I'm tired and am in a cranky mood. I thought I was going to get up early and go for a run. I was even wide awake and getting ready to go out when I remembered my terrible morning the other day. I felt really tired and it's no fun walking around in the dark. It's kind of creepy. You don't know what kind of psychos are in the park or out and about at that hour. Just I just stayed in bed, frustrated.
Checked my email and the cablevision bills are still coming to me--even though roommate and I filled out paperwork to have them go to her.
Went to the MET yesterday. There was very little that was new. I may have wasted my money on a membership. Oh well: money over the dam. It's going to be warm for the first time in months. Yesterday, I wore a light jacket and that was blessed. I have to concentrate on that today and not on all the piddling little bullshit that bothers me.
Am I still cranky? A little.
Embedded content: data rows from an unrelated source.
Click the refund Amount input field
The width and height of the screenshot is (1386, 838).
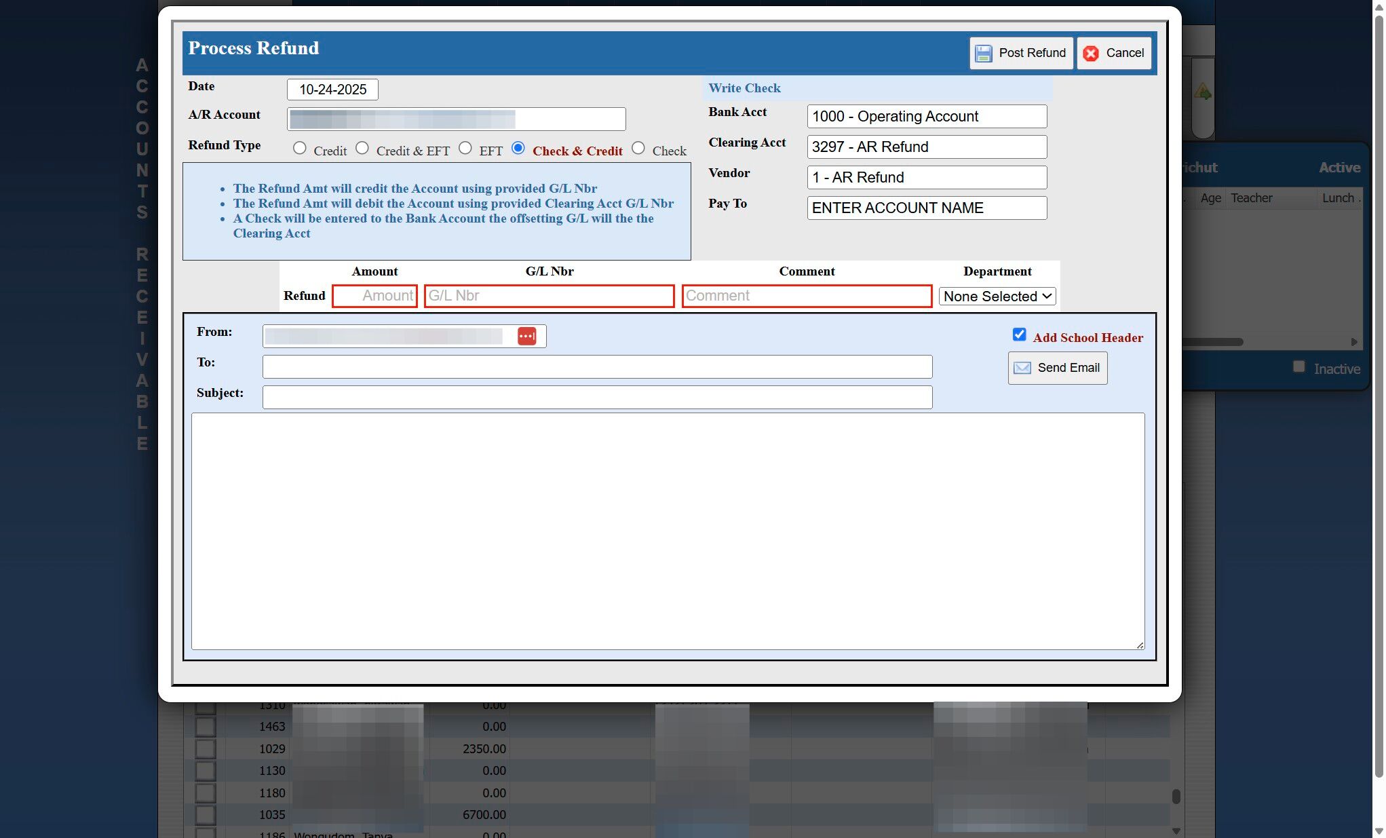pos(374,296)
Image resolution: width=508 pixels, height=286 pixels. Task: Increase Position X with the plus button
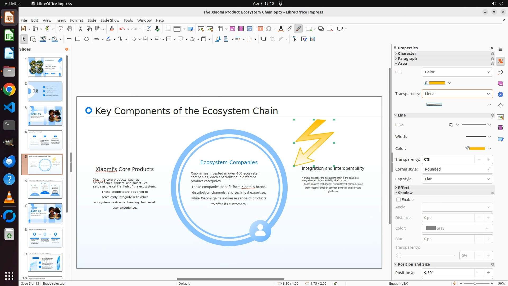tap(488, 273)
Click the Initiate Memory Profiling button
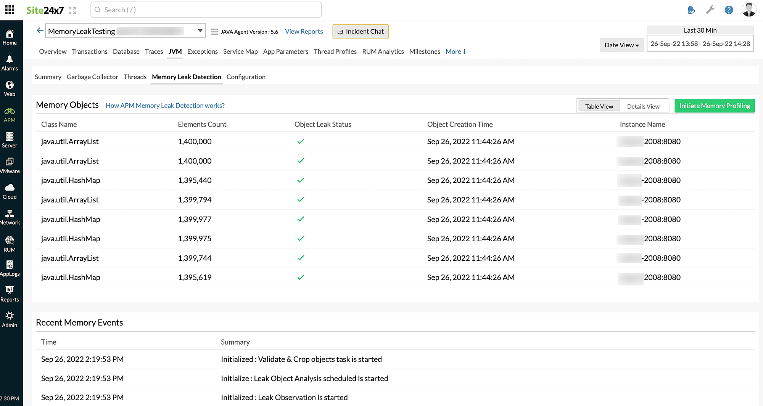The height and width of the screenshot is (406, 763). click(714, 106)
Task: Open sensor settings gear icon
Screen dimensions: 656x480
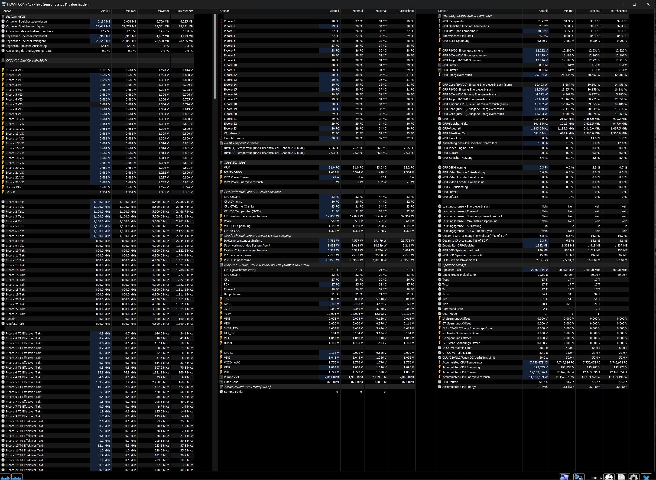Action: tap(634, 477)
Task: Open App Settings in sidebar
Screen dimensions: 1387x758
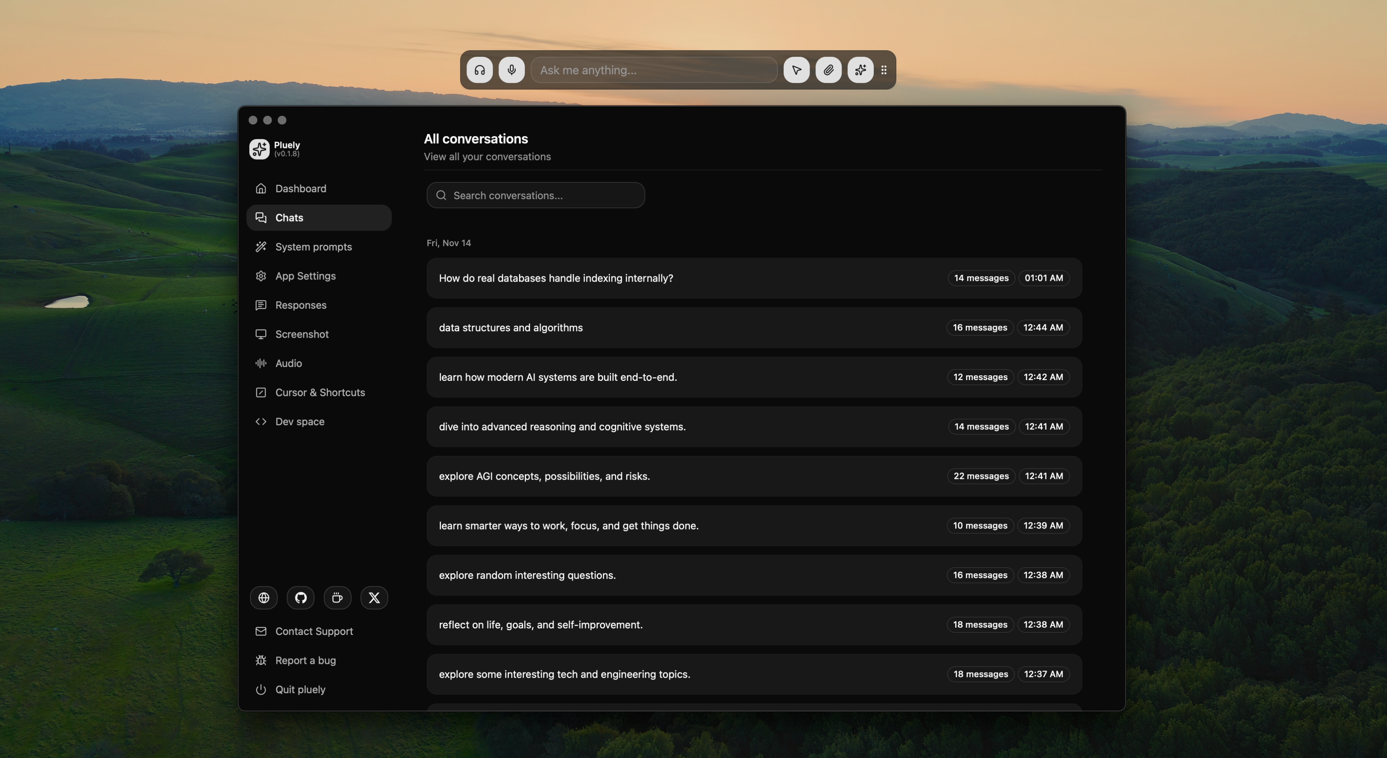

I feel like I want to lash out. I was feeling so good yesterday. No sleep and extra paperwork makes me go something something. Last night, I stepped into Best Buy on 86th street to buy a copy of Turbo tax and walked out without it. I bought a charger and another set of headphones but completely spaced on what I'd walked in there to buy in the first place. *sigh*
There's a bad moon on the rise. I was thinking this morning in bed. I was remembering all the bad times. Facebook reminds me of a lot of things I'd like to forget. I'd like to defriend half the people I'm friends with. That's the way I am: I get rid of clutter. I defriend people. I should defriend one person a month.
I just want to read books and be left alone.